# So it begins...



## paulojcduarte (Apr 7, 2022)

Will try to post updates, but I'm thinking this will be going on for a while. Finishing the enclosure, drilling, painting, graphics... still thinking about a few pedals more to drop here. Let's see where it goes.


----------



## Coda (Apr 7, 2022)

So it’s a Fuzz Face…


----------



## Mentaltossflycoon (Apr 7, 2022)

I'm already waaay into it.


----------



## paulojcduarte (Apr 7, 2022)

Coda said:


> So it’s a Fuzz Face…


Not sure if you meant that as a joke because it can turn into a bee hive of noise, or irony comparing to the few components of a fuzz face. 

If it's the noise just warn me in advance, not sure how all these stuff works in the same enclosure


----------



## zgrav (Apr 7, 2022)

what are you using for your mega-enclosure?


----------



## paulojcduarte (Apr 7, 2022)

zgrav said:


> what are you using for your mega-enclosure?


The big metal box below the pedals, still needs a lot of work


----------



## zgrav (Apr 7, 2022)

paulojcduarte said:


> The big metal box below the pedals, still needs a lot of work


Got it.  I thought you had everything laid out on an industrial table.  Looks like you will have enough room to build in the power supply, usb chargers and a back-up battery bank.


----------



## paulojcduarte (Apr 7, 2022)

zgrav said:


> Got it.  I thought you had everything laid out on an industrial table.  Looks like you will have enough room to build in the power supply, usb chargers and a back-up battery bank.

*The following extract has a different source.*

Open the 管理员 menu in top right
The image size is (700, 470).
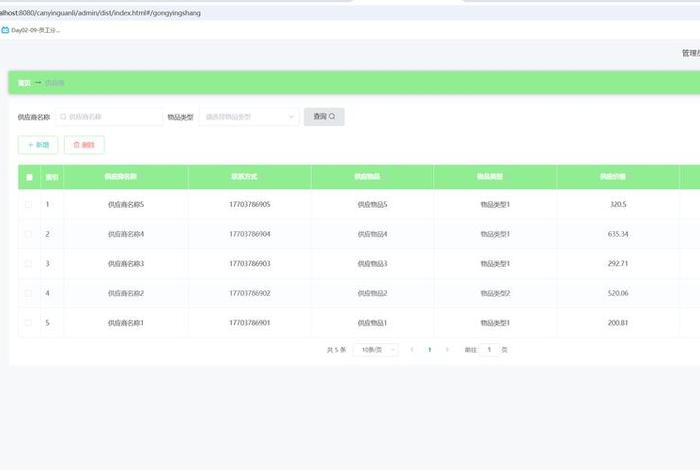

I'm close to a "holistic" knowledge of electronics, more of a paint-by-numbers kits, so that's above my paygrade. That is the reason of the somewhat dumb question about loops on the other thread. Still thinking about dropping in a few more pcbs inside. Power supply will be outside, will not power everything with one cable, but most likely an isolated power supply. Battery bank is a nice idea


----------



## paulojcduarte (Apr 30, 2022)

Very slow work. First mock test, think I'll have trouble fitting 6 more pcb's.


----------



## paulojcduarte (May 3, 2022)

Insanity?


----------



## grabo99 (May 3, 2022)

Good gracious this is a huge project. Can't wait to see it finished.


----------



## cdwillis (May 3, 2022)

Those are going into one giant enclosure?


----------



## paulojcduarte (May 4, 2022)

cdwillis said:


> Those are going into one giant enclosure?


Just below


----------



## Feral Feline (May 4, 2022)

Awesome project!

If ever you start having doubts or lack motivation to continue, search the Internet for "VFE Mega Pedal" and carry on.


What is the length/height/width of your enclosure and where did you get it?


----------



## paulojcduarte (May 4, 2022)

Feral Feline said:


> Awesome project!
> 
> If ever you start having doubts or lack motivation to continue, search the Internet for "VFE Mega Pedal" and carry on.
> 
> ...


44cm x 32cm, or apples for the americans and their imperial weird thingggy 

My brother's a welder, so I had him recycling a, probably, some industrial machine drawer that was hanging around.

Just thought it made more sense than buying all of the enclosures separately, with more male and female jacks, for more connection points that can go wrong.


----------



## Feral Feline (May 4, 2022)

The welds in the pic are what made me ask!


----------



## Fuzzonaut (May 4, 2022)

paulojcduarte said:


> Insanity?


No.


----------



## Mentaltossflycoon (May 4, 2022)




----------



## paulojcduarte (May 12, 2022)

Not much progress yet, been filing corners and was wondering of what to put in the free space. Is there any Dual OD in a BB size with ODR1+TS flavouring? Broadcast as alternative? Something High gain? I have already the Triangle Muff and an Angry Charlie.


----------